Segment Start: Source document
Western Digital Corp’s (WDC.O) talks to merge with Japanese chipmaker Kioxia Holdings Corp have stalled, according to two people familiar with the matter, highlighting challenges in completing deals in the evolving semiconductor sector.
The talks reached a standstill in recent weeks over a series issues, including valuation discrepancies, uncertainty over securing approval from the Japanese government and an ongoing strategic review at Kioxia shareholder Toshiba Corp (6502.T), the people said.
Western Digital is still keen to persue the deal with the right conditions, said the people, who requested anonymity to discuss private matters.
A Kioxia spokesperson said the company did not comment on speculation, while Western Digital was not immediately available for comment.
Earlier in August, media outlets including Reuters reported that Western Digital was in advanced talks for a possible $20 billion stock merger with Kioxia, in a move that would create a NAND memory giant to rival Samsung Electronics (005930.KS).
Kioxia, sold by Toshiba in 2018 to a consortium led by Bain Capital, shelved plans for an initial public offering last year after U.S.-China trade tensions slammed Huawei, one of Kioxia’s biggest clients.
Segment End: Source document
Segment Start: Data shown
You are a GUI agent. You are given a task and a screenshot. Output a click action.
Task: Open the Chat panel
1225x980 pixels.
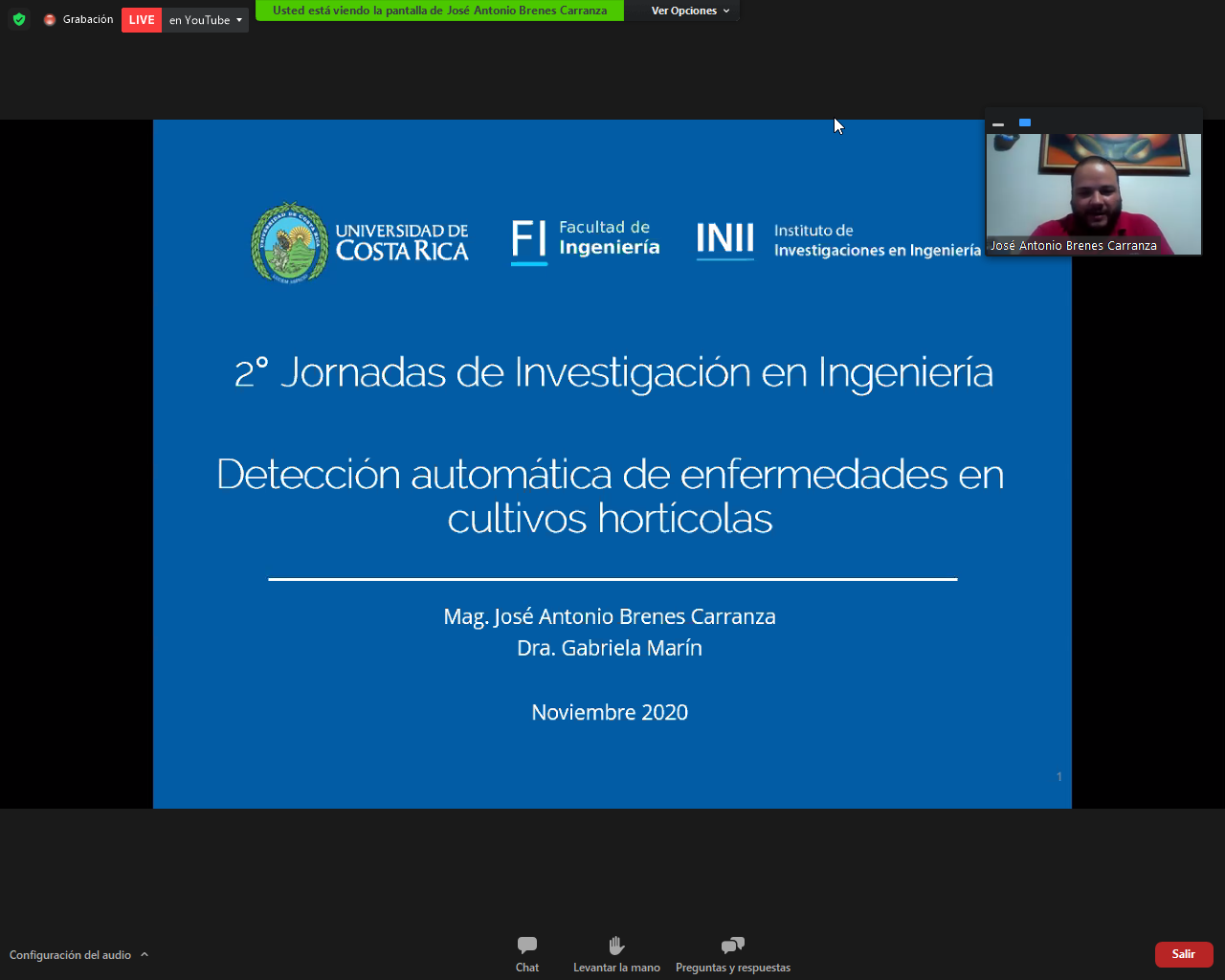point(526,953)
Segment End: Data shown
Duplicate the passage of the news report on the stalled Western Digital and Kioxia merger talks from "The talks reached" up to and including "available for comment.".

The talks reached a standstill in recent weeks over a series issues, including valuation discrepancies, uncertainty over securing approval from the Japanese government and an ongoing strategic review at Kioxia shareholder Toshiba Corp (6502.T), the people said.
Western Digital is still keen to persue the deal with the right conditions, said the people, who requested anonymity to discuss private matters.
A Kioxia spokesperson said the company did not comment on speculation, while Western Digital was not immediately available for comment.